Practical Is Great, But You’ve Got to Like It

Say it with us now – your uni sharehouse days are over. A great way to create a home you don’t love to bits is to plop a bunch of cheap, practical items into it without considering whether you, well, hate them.

“I know it seems like an obvious point but you’d be surprised how often people compromise their own taste to swap things out for a cheaper option or something that will ‘just do’,” says Fleming.

Also, as many of us know (ahem, the couch-off-the-street of 2011), “just do” often turns into “just did it for 6-12 months” — it’s going to be far more sustainable and affordable for you long-term if you invest in your key pieces of furniture because they’ll last longer and you’re less likely to, well, hate them within weeks.

Keep It Tight

If you’re a “curated maximalist” like Fleming, you probably love your knick-knacks. Unless you’re Kim Kardashian (who can forget that all-white-everything home tour), you’ve got that huge rock from a beach in Santorini circa 2009, the four vases you picked up in Turkey, the record player you rarely use (but that looks so GOOD) and other stuff you love seeing on display.

But how do you maintain a stylish home when you can’t bear to part with your million bits and pieces? Well, put them on a roster.

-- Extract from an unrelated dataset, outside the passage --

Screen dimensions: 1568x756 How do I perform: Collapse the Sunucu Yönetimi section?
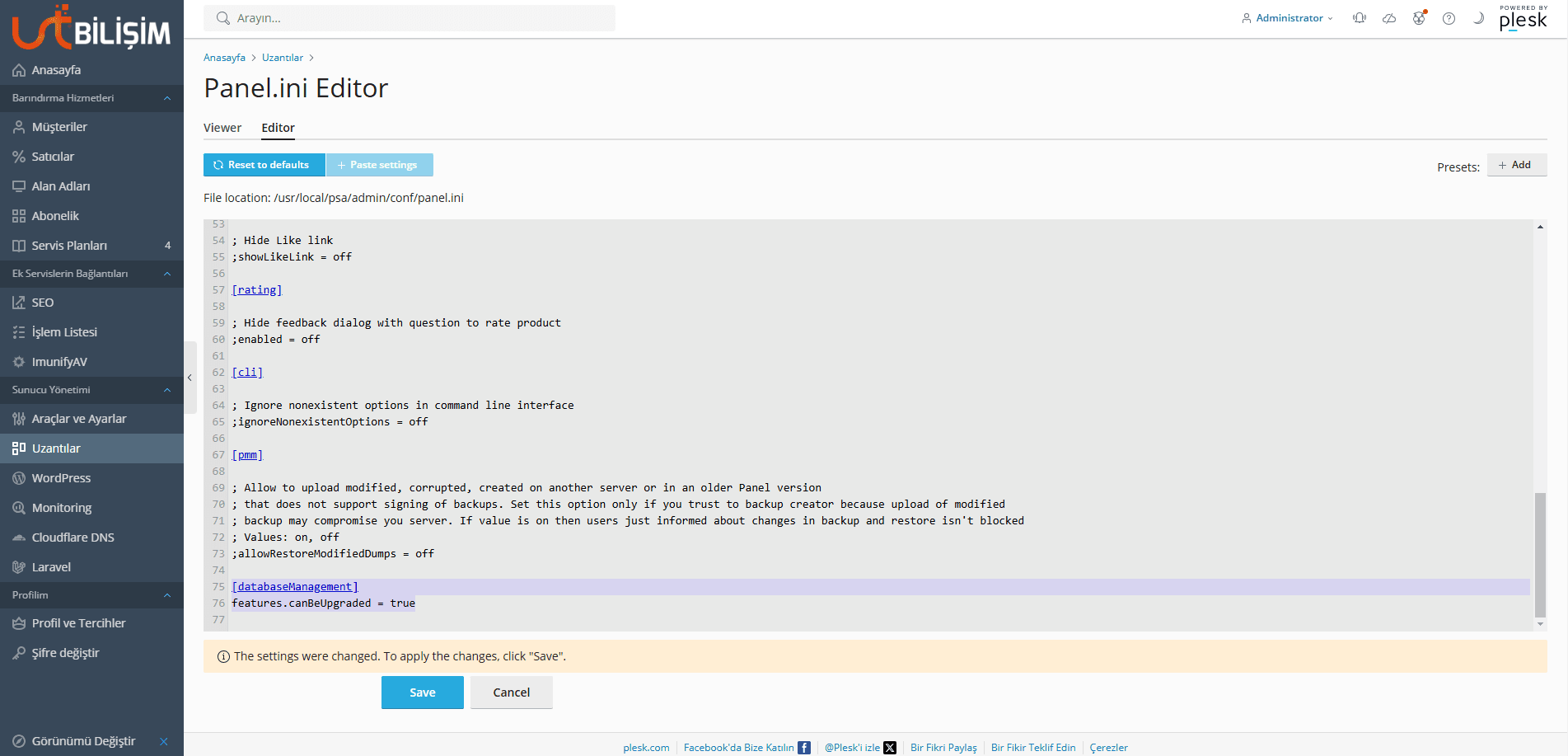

“I am an avid collector of vases, decor and soft furnishings, so the trick is to make sure I edit myself and not have everything out at the same time,” explains Fleming. “I like colour, pattern and texture — but it’s about carefully selecting pieces that work together, not putting everything out at the same time.”

Genius home styling tip, right?


Pack away half your stuff and watch your room come to life. The best bit? You’ll actually see your cherished items, and really appreciate them. Then, in a month or so, you can switch them over.

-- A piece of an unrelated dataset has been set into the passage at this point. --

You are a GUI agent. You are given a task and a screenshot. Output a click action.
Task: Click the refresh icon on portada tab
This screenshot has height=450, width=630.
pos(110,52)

This is also a great strategy if you have some tiny people who have just learned to walk (and grab everything within their sight) in your home — less clutter means you can showcase a few key items, and you’ll have more out-of-reach places to show them off. Checkmate, toddlers.

Don’t Forget the Power of Art

A well-styled home with bare walls can often feel unfinished. If you’ve got your comfy, neutral sofa and accessorised your space but it still isn’t quite “there”, art could be the answer.

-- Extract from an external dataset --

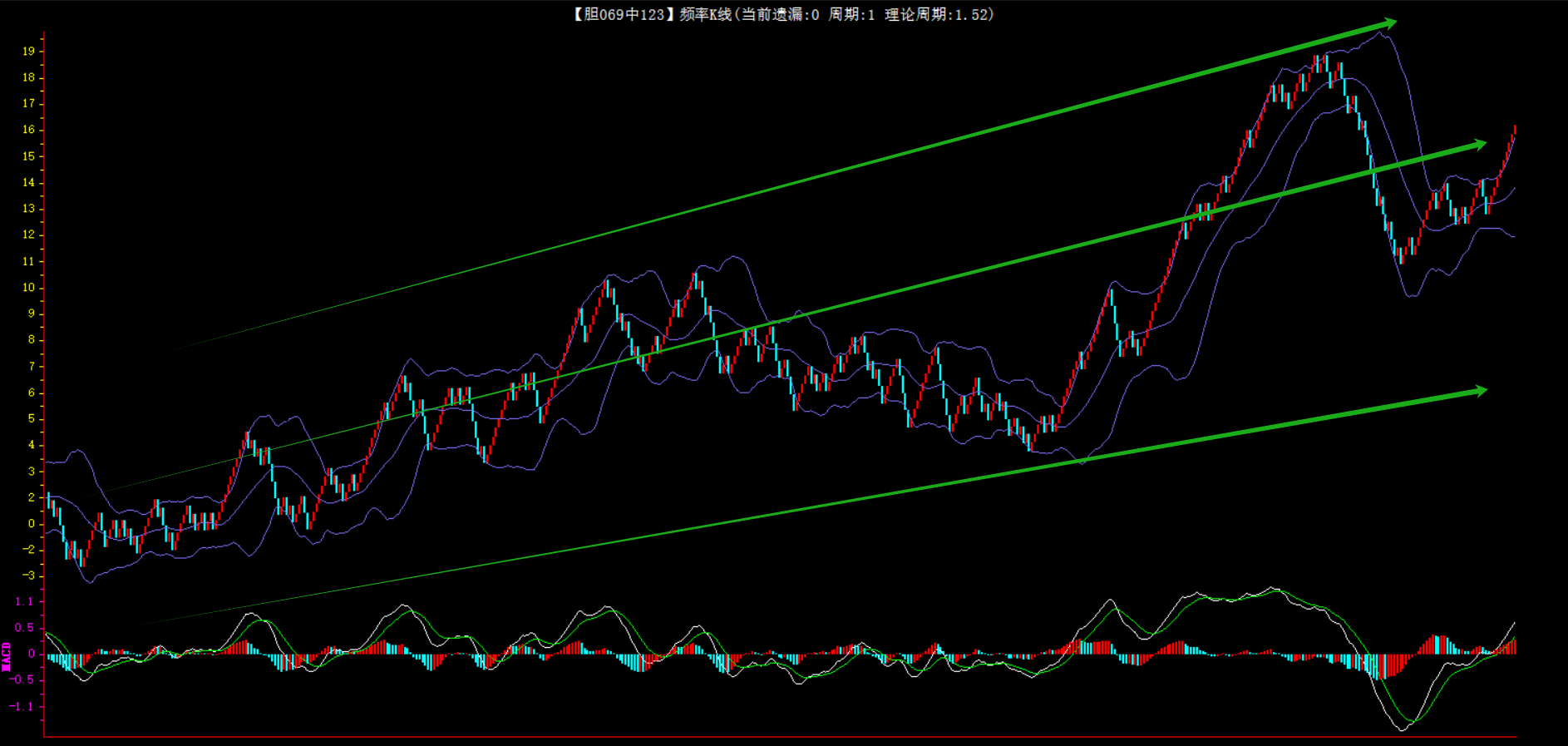Select the -1.1 label on the MACD scale

[x=22, y=707]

“You don’t have to spend a fortune to bring art into your home, my biggest tip is no matter what, have it framed really nicely,” says Fleming, who has his own art side hustle, Palette by Jono Fleming that sells limited-edition artworks. “You could have the cheapest poster, and having it framed professionally will make it look like a museum piece.”

Professional framing can be expensive — Fleming estimates around $100-$150 depending on the size of your art — but it will mean your prints and photos will last forever, protected from mould and debris.

Art also helps add colour to your home. “If you’re stuck for colours, I like to reference and pick up hues that may be in an existing artwork you own, it’s a good place to start and will help the space feel cohesive,” says Fleming.

Don’t be Afraid of Trends, Just Don’t Let Them Rule Your Life

One of the biggest conversations in sustainability has been trends — and generally, they’ve gotten a pretty bad rap. But trends aren’t the devil — you just need to be wise about them.

It’s worth considering — are you into this trend because it’s a trend? Or because you genuinely love the style?

Next, think about what you eternally love — is it earthy tones? Controlled bohemian chaos? Feeling like you live by the beach?

Once you know how you want your home to feel, you can remind yourself when a trend floats by — and tap into it if it’s still something you want.

What’s on Fleming’s radar? “Soft pastels are really popular,” he says. “Lilac, cornflower blue and butter yellow tones are some of my favourites at the moment. They add punch and personality without being too loud and they’re really easy to pair with neutrals and natural timbers.”

At the end of the day, it’s all in how we perceive trends. “They are there to be suggestions, not rules, you don’t have to buy into every single one,” explains Fleming. When you shift your mindset like this, you’re less likely to be pulled into trends you’ll tire of quickly.